Stated task
Render as a JSON list of strings the lines of the rows that run from the line containing "Where should I click to: Open" through the last line of the rows, both included, one string per line and blank lines left out.

Information shown
---+---

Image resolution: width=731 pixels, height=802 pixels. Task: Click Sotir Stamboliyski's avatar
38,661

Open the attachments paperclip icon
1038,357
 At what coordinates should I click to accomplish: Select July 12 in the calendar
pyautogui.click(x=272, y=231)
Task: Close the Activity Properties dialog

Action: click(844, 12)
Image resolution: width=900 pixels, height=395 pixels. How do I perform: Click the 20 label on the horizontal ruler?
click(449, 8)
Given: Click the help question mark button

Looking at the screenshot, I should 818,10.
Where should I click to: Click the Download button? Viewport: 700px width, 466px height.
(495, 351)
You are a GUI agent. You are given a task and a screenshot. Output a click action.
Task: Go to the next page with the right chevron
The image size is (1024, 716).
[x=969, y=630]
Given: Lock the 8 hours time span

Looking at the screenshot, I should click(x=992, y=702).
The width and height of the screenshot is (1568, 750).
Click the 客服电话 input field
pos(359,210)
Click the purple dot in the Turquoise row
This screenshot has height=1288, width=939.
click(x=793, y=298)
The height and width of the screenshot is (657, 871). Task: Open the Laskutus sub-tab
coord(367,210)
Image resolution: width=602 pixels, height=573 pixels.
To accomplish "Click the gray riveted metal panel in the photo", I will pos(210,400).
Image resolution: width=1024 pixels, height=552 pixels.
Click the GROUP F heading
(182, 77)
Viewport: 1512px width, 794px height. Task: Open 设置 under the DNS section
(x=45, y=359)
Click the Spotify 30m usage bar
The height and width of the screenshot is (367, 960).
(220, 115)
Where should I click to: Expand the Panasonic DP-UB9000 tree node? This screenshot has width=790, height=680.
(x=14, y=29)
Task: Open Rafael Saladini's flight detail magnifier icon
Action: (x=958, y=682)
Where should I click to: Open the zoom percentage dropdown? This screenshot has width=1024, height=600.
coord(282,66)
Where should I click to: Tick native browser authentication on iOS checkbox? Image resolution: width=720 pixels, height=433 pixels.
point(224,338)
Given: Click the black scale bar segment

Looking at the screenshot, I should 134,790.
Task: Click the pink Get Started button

---+---

The result
[
  "Where should I click to: Open the zoom percentage dropdown? This screenshot has width=1024, height=600.",
  "coord(282,66)",
  "Where should I click to: Tick native browser authentication on iOS checkbox? Image resolution: width=720 pixels, height=433 pixels.",
  "point(224,338)",
  "Given: Click the black scale bar segment",
  "Looking at the screenshot, I should 134,790.",
  "Task: Click the pink Get Started button"
]